Right now, what’s driving this consideration of booster shots is two things: One, is we’re seeing the levels of antibody that vaccinated patients have decline over time, which can sometimes signal a loss in protection. But number two, more important, we’re seeing that the protection against overall infections is also declining. What we’re not seeing yet, and remain in question, is whether this has an effect on the outcomes we’re really trying to prevent, which is hospitalization, severe disease, death. And so far vaccine protection against those more severe manifestations is holding up well.
Eventually all of us will need booster shots for our COVID vaccines because the immune response we get to that vaccine decreases over time. This is called the durability of the immune response. We don’t know exactly how long the immune response will last, but we expect that at about eight months or so is when we’ll need that additional booster. Ongoing research will tell us better what that magic window is.

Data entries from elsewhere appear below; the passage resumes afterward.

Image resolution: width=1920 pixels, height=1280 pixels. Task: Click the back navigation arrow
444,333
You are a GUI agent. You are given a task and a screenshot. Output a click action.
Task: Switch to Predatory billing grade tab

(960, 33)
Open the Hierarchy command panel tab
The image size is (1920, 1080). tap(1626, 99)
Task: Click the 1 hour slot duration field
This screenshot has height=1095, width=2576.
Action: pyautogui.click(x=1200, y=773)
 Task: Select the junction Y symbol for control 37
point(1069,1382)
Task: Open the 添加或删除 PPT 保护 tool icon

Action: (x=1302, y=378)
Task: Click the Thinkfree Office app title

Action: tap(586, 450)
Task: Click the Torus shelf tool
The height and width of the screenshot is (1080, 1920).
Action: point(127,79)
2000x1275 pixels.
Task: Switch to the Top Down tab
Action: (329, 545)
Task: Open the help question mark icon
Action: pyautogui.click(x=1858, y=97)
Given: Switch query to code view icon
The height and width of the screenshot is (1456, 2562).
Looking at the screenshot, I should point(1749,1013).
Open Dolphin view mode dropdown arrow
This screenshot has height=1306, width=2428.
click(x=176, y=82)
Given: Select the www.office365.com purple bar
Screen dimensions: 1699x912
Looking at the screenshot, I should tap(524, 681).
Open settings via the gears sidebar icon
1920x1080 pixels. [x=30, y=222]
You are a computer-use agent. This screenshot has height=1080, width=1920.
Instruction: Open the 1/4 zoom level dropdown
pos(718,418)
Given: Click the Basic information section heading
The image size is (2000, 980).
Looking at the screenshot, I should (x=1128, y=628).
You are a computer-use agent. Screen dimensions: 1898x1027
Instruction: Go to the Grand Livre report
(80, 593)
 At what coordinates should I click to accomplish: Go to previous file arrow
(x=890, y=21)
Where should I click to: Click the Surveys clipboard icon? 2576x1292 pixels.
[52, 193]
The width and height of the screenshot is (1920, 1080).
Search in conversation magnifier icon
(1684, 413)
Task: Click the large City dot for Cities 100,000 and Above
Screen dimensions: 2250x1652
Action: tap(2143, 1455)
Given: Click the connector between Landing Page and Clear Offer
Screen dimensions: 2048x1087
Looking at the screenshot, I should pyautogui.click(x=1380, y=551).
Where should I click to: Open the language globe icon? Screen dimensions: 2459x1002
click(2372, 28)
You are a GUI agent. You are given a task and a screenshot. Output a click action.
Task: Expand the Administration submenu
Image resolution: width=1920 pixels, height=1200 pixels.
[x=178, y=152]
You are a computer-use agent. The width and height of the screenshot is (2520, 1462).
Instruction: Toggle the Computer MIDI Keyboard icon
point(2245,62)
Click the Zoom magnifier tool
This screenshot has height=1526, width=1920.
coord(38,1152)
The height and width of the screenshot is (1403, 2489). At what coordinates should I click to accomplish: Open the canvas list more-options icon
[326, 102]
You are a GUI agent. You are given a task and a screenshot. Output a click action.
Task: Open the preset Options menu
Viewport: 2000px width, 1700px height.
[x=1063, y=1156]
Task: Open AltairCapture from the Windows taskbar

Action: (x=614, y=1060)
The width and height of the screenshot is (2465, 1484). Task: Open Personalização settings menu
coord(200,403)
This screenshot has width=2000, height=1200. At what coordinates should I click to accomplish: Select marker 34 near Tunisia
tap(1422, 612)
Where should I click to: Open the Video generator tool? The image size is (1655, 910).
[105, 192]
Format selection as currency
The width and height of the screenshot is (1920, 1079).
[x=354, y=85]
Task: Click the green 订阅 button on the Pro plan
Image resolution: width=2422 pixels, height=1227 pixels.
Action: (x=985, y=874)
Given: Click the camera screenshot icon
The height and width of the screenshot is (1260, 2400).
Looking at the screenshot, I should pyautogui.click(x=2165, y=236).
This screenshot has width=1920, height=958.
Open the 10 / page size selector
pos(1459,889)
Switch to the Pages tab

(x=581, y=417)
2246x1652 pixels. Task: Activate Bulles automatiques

The limited data sets shared by the vaccine manufacturers show that indeed a third shot substantially increases neutralizing serum antibody levels so the body can more effectively fight off the virus. However, these samples were collected within a month after that third shot, which would be the time antibody production is highest after a booster shot. Two main questions remain: First, how sustained is the increase in antibody levels? Ideally it would last six months or more. Second, would that third shot impact the spread of highly infectious variants, such as delta?
The term ‘booster’ shot implies that the primary vaccine series was effective at making a strong protective immune response, which has waned, and now needs to be revitalized.
Evidence generally shows that the vaccines currently used in the United States remain strongly protective from severe illness, hospitalization and death, but that the mRNA vaccines may not be quite as effective as they were when first administered, especially for the delta variant. We’re seeing this in real-world data from the Pfizer and Moderna vaccine in New York, for example, as well as with the Pfizer vaccine in Israel. And although antibodies are not the only important part of immune protection, we are seeing decreasing antibody levels after full vaccination and less effectiveness of those antibodies against the delta variant. Data show that a booster dose will elevate immune responses significantly and should offer a substantially higher level of protection from infection and illness. These findings are most significant for those in the highest risk groups, including the elderly and those with high exposure, like health care workers and those in long-term care facilities. If boosters are recommended by the FDA and CDC, it is likely these groups will be targeted first.
Data that are still coming out include comparable information for the Johnson & Johnson vaccine. We also would like to understand better how well previously vaccinated individuals are protected by their immune system’s ‘memory’ and T cell responses, which may kick in to provide protection from illness even if antibody levels have dropped.
Finally, it is important to remember that this is highly dynamic, and decisions are being made with the best intentions to prevent as much illness as possible, even if complete and perfect data is not yet available. We have new information emerging continuously, paired with the current serious COVID-19 situation in United States and future changes in the virus that we cannot totally predict.